Monday, Jul. 01, 1929
Nelly v. Wallace
British mystics were deep in thought last week, wondering whether they had found a symbolism between an occurrence at Dorsetshire and the ancient story of the lion and the unicorn. The occurrence: In a fair field of turnips near Lyme Regis* grazed Nelly, a young mother cow. Suddenly came the frightened blat of Nelly's day-old calf. There in the field was a tawny, muscular black-maned lion.

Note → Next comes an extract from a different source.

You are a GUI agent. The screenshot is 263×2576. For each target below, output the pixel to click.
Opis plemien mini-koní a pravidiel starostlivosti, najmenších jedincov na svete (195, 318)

The lion, whose name was Wallace, was not looking for the calf or Nelly. He was simply anxious to preserve a new freedom he had found when the menagerie truck in which he, a $2,500 show lion, had been riding was wrecked in a road smash. While the wreck was being untangled, Wallace had trotted down the road and lain down, blinking at the Dorset sun, rolling now and then in the Dorset dust. When his keeper approached, over a hedge had leaped Wallace and brought up in puzzlement before Nelly's calf.
Tail stiffening like a hoe handle, brown eyes rolling madly, Nelly charged on Wallace, gored him deeply. At the same time showers of buckshot from the guns of shouting farmers added to Wallace's misery, roused his temper. Quickly he raked Nelly's ribs, broke her neck, left her to die, loped across the pasture into a cottage garden. There the Lyme Regis postman, armed with a revolver, stalked the lion through the hollyhocks, shot him dead.
*The King's Lyme, commemorating Peter Baudrat's gift of lands in Lyme Borough to King Edward II in the 14th century. Last week Bognor, seaside town in Sussex, where King George V was recently a convalescent, became with George V's permission, Bognor Regis.